(Data for processing begins)
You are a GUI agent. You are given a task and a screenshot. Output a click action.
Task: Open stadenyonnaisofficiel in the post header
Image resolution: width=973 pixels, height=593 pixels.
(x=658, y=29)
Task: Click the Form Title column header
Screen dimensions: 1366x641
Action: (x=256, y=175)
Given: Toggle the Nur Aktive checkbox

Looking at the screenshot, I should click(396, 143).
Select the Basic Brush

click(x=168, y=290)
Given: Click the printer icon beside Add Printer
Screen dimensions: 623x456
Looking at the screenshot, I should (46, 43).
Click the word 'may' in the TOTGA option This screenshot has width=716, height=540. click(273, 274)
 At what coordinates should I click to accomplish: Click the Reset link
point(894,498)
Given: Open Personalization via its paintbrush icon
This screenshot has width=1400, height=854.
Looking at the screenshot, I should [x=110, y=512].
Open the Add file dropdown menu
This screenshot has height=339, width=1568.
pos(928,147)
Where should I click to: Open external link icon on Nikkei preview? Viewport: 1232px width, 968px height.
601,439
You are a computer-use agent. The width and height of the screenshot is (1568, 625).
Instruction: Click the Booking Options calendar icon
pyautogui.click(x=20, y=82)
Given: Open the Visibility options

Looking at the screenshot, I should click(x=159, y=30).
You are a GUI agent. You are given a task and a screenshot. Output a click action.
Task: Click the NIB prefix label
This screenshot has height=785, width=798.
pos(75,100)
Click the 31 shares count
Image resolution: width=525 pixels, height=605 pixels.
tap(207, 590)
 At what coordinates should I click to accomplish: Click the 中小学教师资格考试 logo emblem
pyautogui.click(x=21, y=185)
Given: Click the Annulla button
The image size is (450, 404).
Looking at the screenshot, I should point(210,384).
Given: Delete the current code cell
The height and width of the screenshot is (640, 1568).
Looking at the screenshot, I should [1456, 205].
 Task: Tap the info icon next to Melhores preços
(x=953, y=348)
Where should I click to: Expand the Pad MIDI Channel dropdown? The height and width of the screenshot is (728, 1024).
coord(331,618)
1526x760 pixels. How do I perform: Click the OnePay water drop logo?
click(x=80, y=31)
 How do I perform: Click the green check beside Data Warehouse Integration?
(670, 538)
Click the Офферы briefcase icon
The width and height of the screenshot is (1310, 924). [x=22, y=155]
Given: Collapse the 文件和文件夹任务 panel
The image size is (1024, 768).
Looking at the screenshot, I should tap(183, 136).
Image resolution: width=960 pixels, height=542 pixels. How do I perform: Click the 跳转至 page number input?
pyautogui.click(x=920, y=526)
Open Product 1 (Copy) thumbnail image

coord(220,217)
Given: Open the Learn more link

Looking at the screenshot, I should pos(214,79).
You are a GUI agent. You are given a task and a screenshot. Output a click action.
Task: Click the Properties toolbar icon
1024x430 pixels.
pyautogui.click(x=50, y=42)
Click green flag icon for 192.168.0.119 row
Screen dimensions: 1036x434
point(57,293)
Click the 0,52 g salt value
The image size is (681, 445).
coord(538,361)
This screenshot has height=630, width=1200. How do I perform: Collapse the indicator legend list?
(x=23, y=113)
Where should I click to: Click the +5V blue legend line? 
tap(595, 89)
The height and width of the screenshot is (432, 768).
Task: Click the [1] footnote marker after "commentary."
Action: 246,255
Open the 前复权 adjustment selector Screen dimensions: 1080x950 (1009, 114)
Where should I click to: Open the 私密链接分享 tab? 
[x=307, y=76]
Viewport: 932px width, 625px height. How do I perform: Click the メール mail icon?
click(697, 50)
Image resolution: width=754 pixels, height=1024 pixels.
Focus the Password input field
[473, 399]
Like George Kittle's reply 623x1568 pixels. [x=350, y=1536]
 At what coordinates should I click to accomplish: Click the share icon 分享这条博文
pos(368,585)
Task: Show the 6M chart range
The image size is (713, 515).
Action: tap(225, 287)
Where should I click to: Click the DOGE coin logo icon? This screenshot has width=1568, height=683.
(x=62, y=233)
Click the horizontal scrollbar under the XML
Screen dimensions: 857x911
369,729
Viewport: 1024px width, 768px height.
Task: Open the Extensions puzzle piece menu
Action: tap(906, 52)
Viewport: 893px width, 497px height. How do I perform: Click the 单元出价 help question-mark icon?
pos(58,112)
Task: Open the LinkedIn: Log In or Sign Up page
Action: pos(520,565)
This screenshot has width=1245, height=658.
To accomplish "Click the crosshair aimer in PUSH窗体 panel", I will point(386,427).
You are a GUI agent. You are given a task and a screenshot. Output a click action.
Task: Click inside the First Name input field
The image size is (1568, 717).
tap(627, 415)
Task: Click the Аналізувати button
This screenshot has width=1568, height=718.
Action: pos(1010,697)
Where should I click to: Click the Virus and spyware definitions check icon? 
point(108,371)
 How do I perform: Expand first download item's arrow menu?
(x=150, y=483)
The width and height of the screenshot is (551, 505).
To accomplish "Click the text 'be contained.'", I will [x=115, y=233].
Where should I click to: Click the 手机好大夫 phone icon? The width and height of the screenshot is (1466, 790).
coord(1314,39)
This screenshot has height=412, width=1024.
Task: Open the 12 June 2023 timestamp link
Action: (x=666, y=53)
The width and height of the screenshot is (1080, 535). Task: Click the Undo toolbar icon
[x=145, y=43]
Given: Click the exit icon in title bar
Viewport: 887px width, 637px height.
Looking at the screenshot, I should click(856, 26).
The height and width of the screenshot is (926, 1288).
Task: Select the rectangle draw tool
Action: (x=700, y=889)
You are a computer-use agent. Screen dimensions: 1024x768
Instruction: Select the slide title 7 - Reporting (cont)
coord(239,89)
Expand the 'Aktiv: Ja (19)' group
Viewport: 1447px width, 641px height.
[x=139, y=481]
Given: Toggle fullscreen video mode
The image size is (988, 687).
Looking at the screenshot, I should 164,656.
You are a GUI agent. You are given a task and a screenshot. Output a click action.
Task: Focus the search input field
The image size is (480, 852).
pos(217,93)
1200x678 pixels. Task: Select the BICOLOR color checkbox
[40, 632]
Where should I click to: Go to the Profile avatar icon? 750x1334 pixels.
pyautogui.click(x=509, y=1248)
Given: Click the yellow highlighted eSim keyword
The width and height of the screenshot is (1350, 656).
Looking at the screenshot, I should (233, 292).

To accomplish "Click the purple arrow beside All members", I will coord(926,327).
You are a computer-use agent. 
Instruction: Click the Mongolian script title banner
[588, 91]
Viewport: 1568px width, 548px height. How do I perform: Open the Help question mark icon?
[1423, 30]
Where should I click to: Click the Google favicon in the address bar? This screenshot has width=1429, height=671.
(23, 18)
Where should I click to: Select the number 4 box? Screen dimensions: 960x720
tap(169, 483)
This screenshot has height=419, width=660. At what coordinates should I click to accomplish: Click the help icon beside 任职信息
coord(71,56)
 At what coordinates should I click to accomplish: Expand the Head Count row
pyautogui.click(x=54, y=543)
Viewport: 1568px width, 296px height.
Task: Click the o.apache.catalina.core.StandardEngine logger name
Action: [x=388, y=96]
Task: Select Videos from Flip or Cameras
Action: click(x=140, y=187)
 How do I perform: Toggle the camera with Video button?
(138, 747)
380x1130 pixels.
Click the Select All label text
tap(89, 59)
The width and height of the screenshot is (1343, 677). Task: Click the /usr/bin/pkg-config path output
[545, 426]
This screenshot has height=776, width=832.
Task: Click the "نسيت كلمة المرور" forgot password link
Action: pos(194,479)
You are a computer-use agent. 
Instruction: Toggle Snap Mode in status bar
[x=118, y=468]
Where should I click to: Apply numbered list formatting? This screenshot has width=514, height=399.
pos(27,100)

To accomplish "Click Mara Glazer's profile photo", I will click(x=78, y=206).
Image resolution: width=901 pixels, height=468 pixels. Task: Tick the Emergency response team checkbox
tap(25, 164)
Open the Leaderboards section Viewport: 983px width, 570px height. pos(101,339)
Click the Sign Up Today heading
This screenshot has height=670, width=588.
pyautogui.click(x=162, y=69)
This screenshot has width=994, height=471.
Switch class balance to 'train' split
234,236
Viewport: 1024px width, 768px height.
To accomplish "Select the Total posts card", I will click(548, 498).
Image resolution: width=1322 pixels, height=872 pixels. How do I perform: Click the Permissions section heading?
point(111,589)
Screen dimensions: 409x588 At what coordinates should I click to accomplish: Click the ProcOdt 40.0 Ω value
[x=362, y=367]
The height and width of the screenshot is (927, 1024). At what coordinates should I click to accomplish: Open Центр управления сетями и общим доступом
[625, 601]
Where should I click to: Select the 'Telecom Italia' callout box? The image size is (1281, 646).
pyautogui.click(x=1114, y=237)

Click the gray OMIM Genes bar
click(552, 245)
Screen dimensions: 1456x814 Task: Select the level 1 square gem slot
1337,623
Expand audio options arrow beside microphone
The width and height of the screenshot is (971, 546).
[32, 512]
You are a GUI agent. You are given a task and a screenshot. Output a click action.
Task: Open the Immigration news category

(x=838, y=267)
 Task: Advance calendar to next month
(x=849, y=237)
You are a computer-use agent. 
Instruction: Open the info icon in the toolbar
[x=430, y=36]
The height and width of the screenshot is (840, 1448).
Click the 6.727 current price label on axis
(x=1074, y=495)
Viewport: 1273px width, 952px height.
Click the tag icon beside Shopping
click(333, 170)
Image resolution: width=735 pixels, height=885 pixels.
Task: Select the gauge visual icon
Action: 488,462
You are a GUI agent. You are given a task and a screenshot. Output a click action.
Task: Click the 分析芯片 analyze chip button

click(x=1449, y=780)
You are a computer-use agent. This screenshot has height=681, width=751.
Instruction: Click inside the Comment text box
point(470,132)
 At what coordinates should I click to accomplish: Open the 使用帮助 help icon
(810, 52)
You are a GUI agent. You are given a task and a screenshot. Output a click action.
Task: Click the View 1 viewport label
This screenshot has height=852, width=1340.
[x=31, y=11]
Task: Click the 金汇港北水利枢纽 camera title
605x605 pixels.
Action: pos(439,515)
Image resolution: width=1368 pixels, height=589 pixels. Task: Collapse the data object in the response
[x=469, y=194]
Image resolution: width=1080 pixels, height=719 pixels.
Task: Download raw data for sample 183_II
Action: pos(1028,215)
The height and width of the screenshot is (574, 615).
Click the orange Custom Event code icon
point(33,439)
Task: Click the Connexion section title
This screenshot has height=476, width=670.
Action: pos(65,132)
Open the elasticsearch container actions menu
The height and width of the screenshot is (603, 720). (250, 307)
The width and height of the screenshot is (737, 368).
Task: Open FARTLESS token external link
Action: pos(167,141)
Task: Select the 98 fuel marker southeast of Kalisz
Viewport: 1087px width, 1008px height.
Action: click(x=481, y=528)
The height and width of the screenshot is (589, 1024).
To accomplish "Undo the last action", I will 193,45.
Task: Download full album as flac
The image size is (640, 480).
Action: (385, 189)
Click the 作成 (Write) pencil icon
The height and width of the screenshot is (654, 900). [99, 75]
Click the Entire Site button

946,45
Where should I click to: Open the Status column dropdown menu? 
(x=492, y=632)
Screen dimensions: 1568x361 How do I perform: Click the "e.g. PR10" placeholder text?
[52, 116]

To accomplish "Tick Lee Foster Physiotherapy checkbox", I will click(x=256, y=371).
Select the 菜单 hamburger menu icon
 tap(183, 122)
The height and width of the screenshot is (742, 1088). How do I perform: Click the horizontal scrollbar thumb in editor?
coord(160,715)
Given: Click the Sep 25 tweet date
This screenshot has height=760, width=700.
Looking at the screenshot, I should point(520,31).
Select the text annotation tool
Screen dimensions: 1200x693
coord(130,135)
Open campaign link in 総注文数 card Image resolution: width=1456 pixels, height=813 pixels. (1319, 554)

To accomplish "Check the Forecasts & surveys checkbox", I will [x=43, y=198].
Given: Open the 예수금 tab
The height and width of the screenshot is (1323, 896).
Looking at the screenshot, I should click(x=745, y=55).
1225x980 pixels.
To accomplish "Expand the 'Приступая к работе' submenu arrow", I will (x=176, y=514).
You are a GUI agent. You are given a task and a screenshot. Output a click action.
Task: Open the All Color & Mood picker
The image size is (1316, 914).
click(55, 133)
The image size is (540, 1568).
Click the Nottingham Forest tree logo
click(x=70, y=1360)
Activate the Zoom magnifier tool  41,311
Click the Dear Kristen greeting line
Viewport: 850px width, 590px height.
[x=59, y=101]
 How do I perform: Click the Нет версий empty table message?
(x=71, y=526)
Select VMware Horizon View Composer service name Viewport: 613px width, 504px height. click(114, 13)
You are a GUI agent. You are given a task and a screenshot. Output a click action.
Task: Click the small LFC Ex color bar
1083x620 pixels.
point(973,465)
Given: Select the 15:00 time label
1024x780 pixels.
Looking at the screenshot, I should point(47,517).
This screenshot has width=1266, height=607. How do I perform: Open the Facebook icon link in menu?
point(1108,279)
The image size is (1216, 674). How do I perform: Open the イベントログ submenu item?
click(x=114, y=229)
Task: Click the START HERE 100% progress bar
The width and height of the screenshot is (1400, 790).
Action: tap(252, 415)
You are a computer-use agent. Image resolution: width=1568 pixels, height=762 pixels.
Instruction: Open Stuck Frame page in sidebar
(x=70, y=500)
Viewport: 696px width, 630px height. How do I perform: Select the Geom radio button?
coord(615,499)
(Data for processing ends)
Task details: Reproduce exactly, please, only the lines from the start of the data above to the line that contains "Click the word", with both ends kept.

Response:
You are a GUI agent. You are given a task and a screenshot. Output a click action.
Task: Open stadenyonnaisofficiel in the post header
Image resolution: width=973 pixels, height=593 pixels.
(x=658, y=29)
Task: Click the Form Title column header
Screen dimensions: 1366x641
Action: (x=256, y=175)
Given: Toggle the Nur Aktive checkbox

Looking at the screenshot, I should click(396, 143).
Select the Basic Brush

click(x=168, y=290)
Given: Click the printer icon beside Add Printer
Screen dimensions: 623x456
Looking at the screenshot, I should (46, 43).
Click the word 'may' in the TOTGA option This screenshot has width=716, height=540. click(273, 274)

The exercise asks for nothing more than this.